In September 2016, my wife kids and I were in Los Angeles and had time to spend a couple hours at the Broad in Downtown Los Angeles. Here's a link to Part I, Part II and Part III from the past few weeks. Above, Jeff Koons' Tulips.
The Broad (rhymes with Road) is a private museum, named after it's benefactors, Eli and Edythe Broad, and opened to the public on September 20, 2015. Admission is free. If you go, we strongly recommend getting reserved tickets, which saves waiting in line to get in.
The expansive third floor gallery, with Jeff Koon's Balloon Dog (Blue) in the distance.
This is looking back down the escalator, which is one way - taking guest from the first floor entry directly to the third floor.
There are stairs and elevators to head down to the first floor. On the way down, on the second floor, we noticed a hand on art studio for kids.
My kids, at the time 16 and 14, are a bit too old for working on art projects in the museum, but it was still cool to see parents and kids enjoying making projects together.
The second floor also has a window into the art storage area - with a reminder of just how much artwork The Broad actually has. Only a portion of their collection is on display at any given time.
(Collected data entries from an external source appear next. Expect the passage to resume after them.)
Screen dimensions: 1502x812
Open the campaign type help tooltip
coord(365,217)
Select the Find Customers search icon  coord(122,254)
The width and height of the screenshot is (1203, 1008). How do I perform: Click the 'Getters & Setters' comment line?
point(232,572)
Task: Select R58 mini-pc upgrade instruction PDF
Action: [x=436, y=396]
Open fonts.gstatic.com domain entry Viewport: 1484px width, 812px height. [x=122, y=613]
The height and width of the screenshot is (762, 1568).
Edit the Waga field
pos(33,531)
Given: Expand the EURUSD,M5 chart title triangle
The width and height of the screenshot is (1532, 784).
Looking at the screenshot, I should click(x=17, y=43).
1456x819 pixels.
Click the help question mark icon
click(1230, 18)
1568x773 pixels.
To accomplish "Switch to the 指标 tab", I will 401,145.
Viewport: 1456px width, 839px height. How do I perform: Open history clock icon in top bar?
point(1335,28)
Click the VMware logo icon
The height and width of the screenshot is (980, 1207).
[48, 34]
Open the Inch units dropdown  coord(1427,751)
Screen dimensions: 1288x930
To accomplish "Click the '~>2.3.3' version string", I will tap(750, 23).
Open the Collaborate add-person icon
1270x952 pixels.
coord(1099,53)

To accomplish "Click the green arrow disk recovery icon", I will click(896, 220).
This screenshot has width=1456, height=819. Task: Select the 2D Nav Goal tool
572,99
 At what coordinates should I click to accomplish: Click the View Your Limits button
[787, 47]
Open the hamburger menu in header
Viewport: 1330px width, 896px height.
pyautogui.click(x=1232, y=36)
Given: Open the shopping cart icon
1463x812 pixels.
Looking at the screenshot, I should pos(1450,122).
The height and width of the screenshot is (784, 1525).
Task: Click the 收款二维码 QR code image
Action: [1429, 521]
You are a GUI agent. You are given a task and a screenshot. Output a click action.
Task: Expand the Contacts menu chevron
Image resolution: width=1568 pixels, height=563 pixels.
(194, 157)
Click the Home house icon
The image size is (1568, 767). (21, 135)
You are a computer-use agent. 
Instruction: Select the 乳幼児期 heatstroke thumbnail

"Exit through the gift shop." Yes, there's a gift shop on the first floor towards the exit.
Another view of gift shop.
This is looking out through one of the massive glass windows at the outside shell.
According the the wikipedia article, "the building design is based on a concept entitled "the veil and the vault". "The veil" is a porous envelope that wraps the whole building, filtering and transmitting daylight to the indoor space. This skin is made of 2,500 rhomboidal panels made in fiberglass reinforced concrete supported by a 650-ton steel substructure. "The vault" is a concrete body which forms the core of the building, dedicated to artworks storage, laboratories, curatorial spaces and offices.
Another look at the entry lobby, next to the gift show. You can see the elevator, which goes directly from the first floor up to the third floor.
Andy Warhol Campbell Soup artwork - on skateboards. These boards are designed to look at, not to ride.
Last look at the gift shop. Even if you're not a huge fan of modern art, the building alone is worth a trip.
A final look out front on the street, with a couple of obligatory L.A. food trucks out front. I generally love food trucks, but will admit that they really detract from the look and feel of the building.